7. LIVE IN A LOW COST AREA: Moving just 2 hours outside of Dallas lowered the cost of land from impossible-to-buy to $3,000 per acre. Had I gone 3 hours from Dallas I could have bought land for $1,800 per acre. Living in a big city is expensive from rent to taxes to tolls. Plus, rules and lack of land takes away opportunities to reduce your required income even more through raising animals and gardening. Finally, living in a low-cost area reduces the need to “keep up with the Joneses.” In downtown Dallas, every 5th car is a luxury car. In the country, every 5th car is an old, dented pick-up truck.
That is how I became rich by becoming poor on purpose. Right now it is 2:21 pm on a Wednesday in early September. I spent the morning working in my rabbitry. I changed the oil in my Prius. I am planning how to seed my oat field this week before the rains come. My wife just padded into the room with a few chicken eggs for the refrigerator. For dinner we will eat food that we grew including rabbit or chicken then sit on the porch and watch the sun set.
Where is my friend? He is in the bowels of the 84-acre Texas Instruments building complex in North Dallas, doing computer engineering. In a few hours he will enter gridlock traffic to drive to a high rise apartment. Since he won’t get home until 6:30, at the earliest, he will probably change clothes and go to a restaurant to eat a $60 meal.
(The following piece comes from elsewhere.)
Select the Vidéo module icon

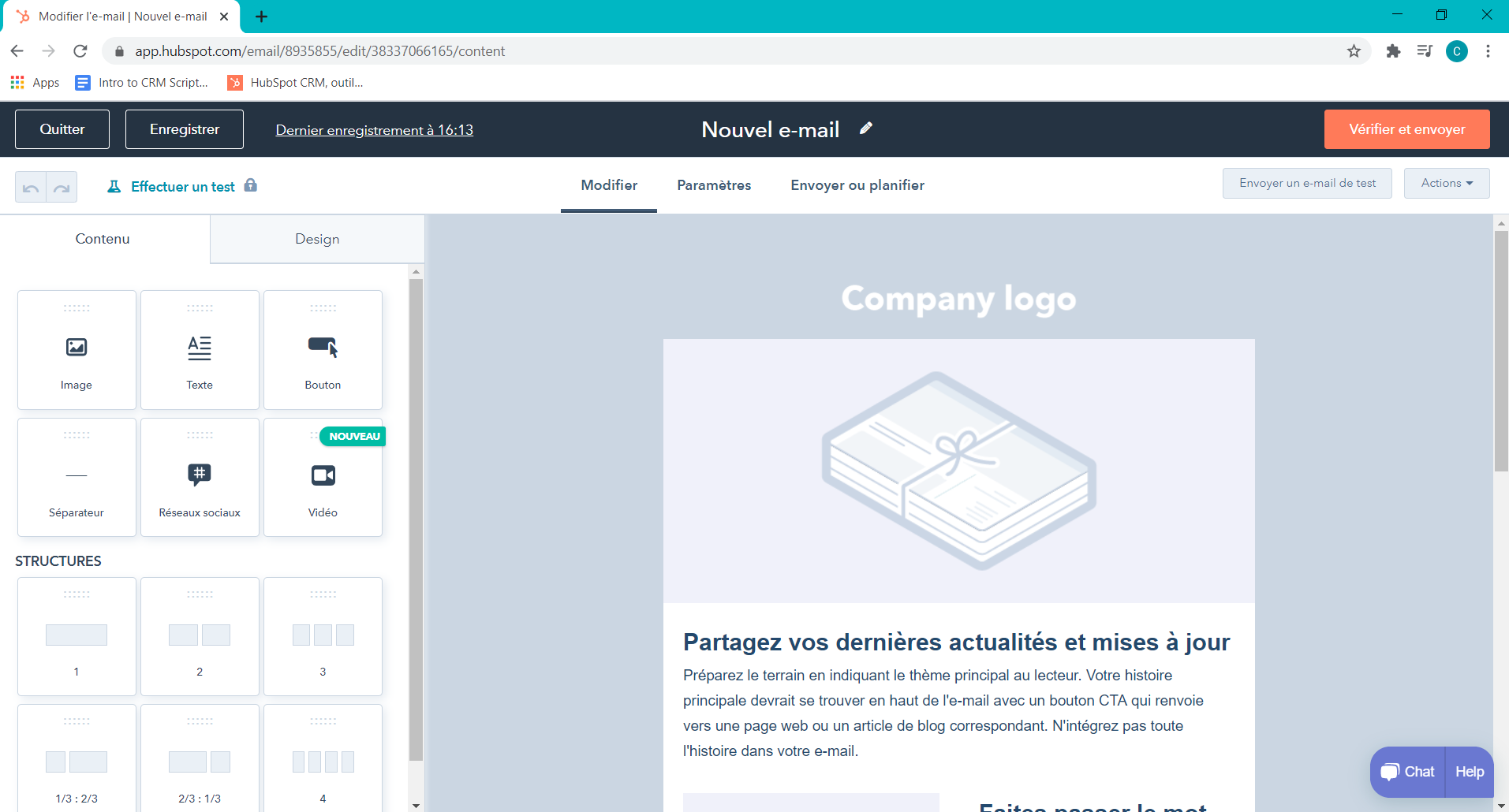(323, 475)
He will watch some TV, go to sleep and get up in the morning to face more rush hour traffic and do it all over again. He is “rich.” He makes a low six figure income!
I read an article last month that Texas Instruments will be selling that campus and laying some people off. In 1995 Texas Instruments had 60,000 employees. Today they employ less than half that many. The final reason to be Poor on Purpose? You never know when your employer might make you poor by accident. I’m sure my friend will be fine… I hope he will be fine… will he be fine? What happens when you have a high-income lifestyle without a high income?
I, personally, would rather be poor on purpose.